Does the host carry the specific loader version your modpack requires? Not just “does it have Forge,” but “does it have the exact build your pack was built for.” Check this before buying.
How many sources does the modpack installer pull from? The difference between six integrated sources and a short curated list is often the difference between finding your pack and not finding it.
Can you allocate RAM independently of other resources? Modded hosting needs RAM above everything else. Fixed-tier plans that bundle resources together often force overspending in areas that matter less to get enough of what does.
What does support look like for a specific, environment-related failure? Fast response time is useful. A response that actually engages with the technical detail of the problem is what matters when you hit something unusual.
Is there time to test your specific pack before committing? Compatibility failures cannot be predicted from a spec sheet. Build in time to run your actual modpack before the refund window closes.
How Pine Hosting performed against those criteria:
The version library and modpack catalog are its strongest assets. Finding ATM9’s exact Forge build immediately, and having six source integrations in the Modpacks tab, made the setup as smooth as it could be. Modular pricing meant the server was configured precisely for what a modded workload needs rather than for a generic tier.

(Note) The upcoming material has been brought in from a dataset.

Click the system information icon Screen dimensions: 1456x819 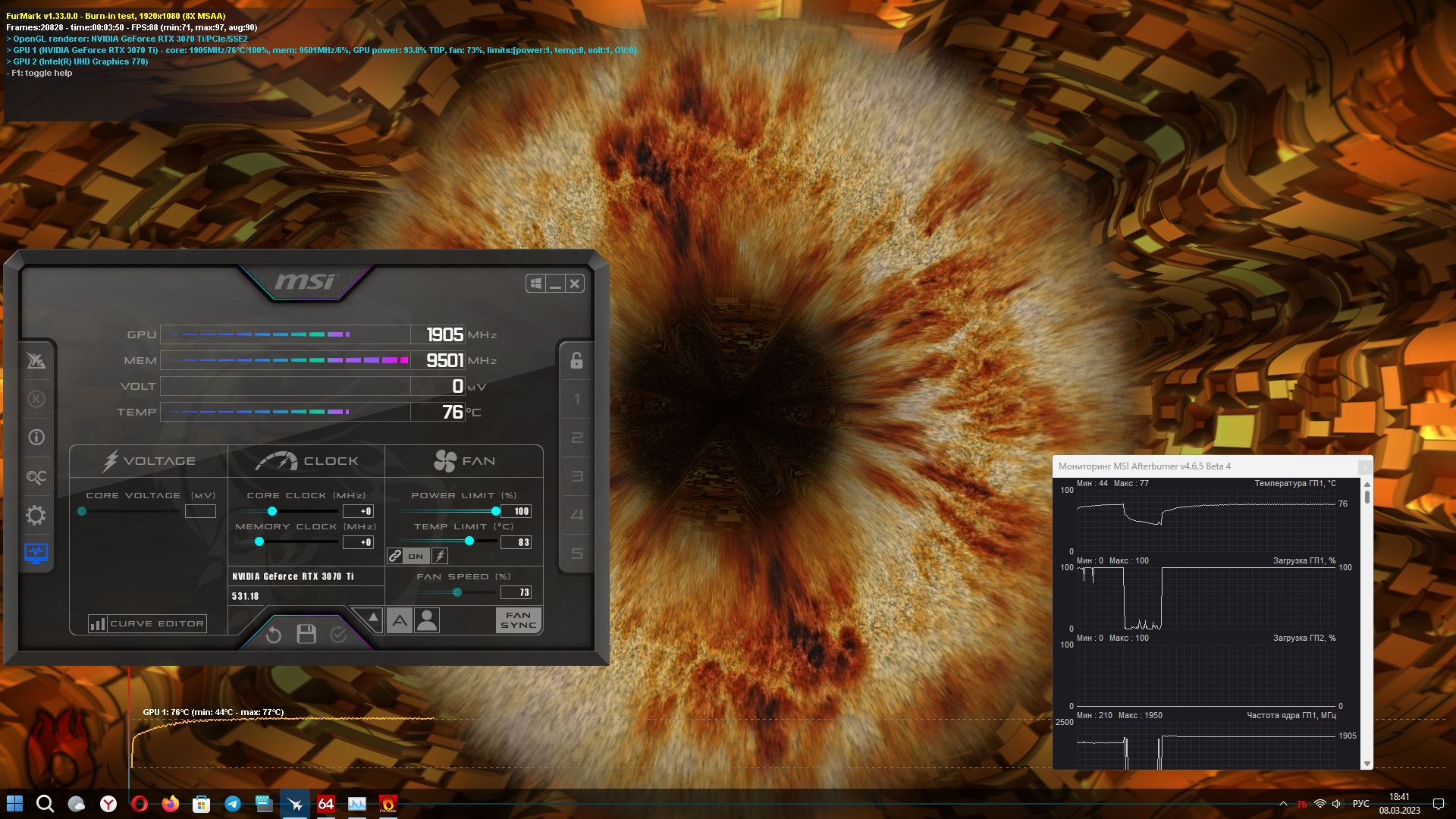coord(36,438)
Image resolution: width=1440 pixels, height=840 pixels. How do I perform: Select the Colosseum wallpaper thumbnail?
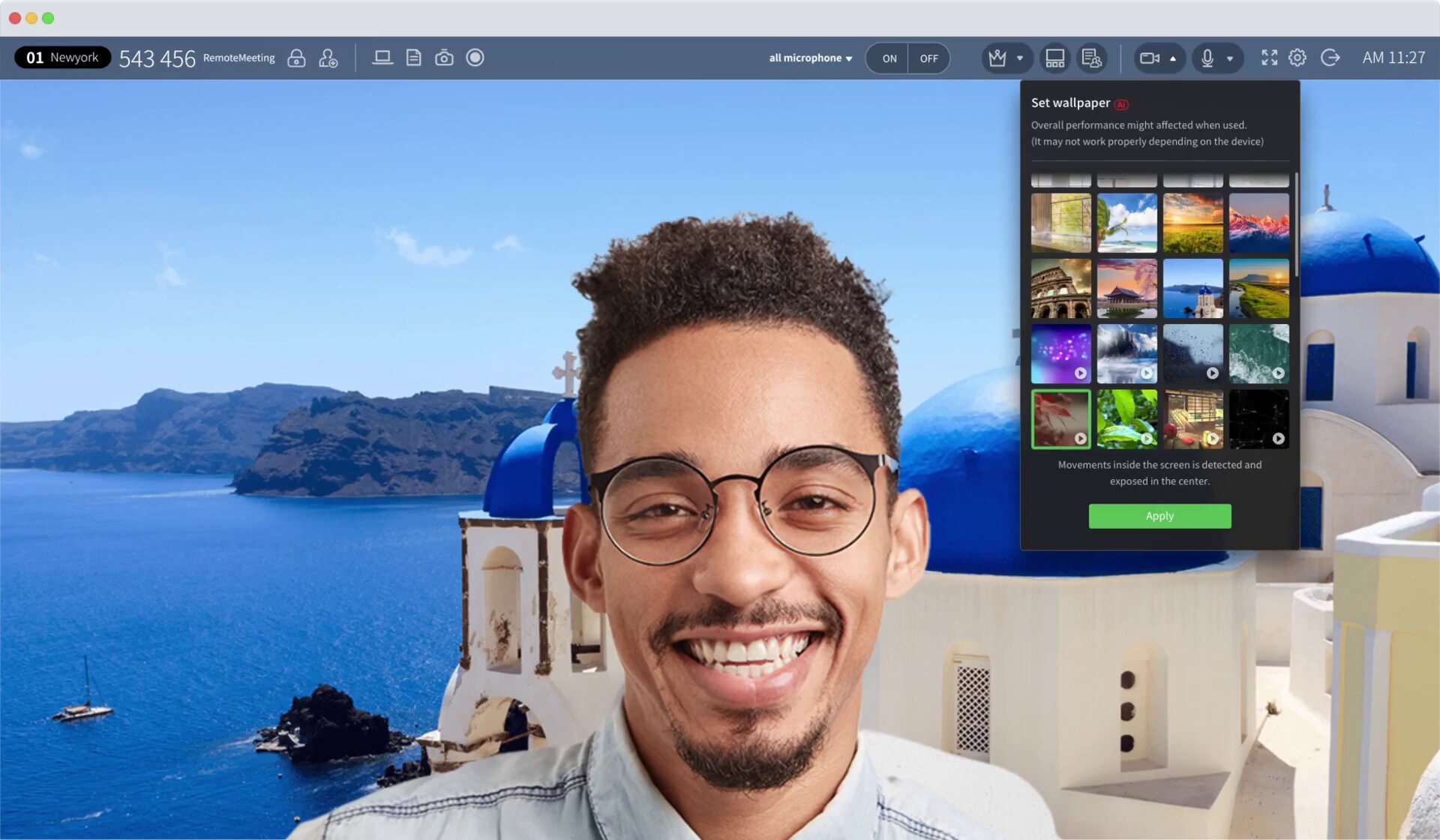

ATM9 ran cleanly. First boot took about seven minutes, TPS was perfect at 20.0 across all 36 dimensions, and the panel provided clear real-time visibility into what the server was doing throughout.
ATM8 did not run on GER-22. Three attempts across two versions all stopped in the same place, and support did not identify the cause. That is the honest finding, and the one that matters most if ATM8 is the pack you want to run.
For most modpacks, Pine Hosting’s setup experience, panel depth, and performance results hold up well. For ATM8 on this node, or for situations where you need support to diagnose an environment-level failure, the experience I had should inform your expectations.
Test your specific pack early. Everything else follows from that.
Tested July 2026. Server: 12 GiB RAM, Ultra Boost 300% CPU, 50 GiB NVMe, GER-22, Germany. Packs tested: All the Mods 8 (versions 1.1.0 and 1.0.28), All the Mods 9 To the Sky (1.1.9), All the Mods 9 (1.1.1).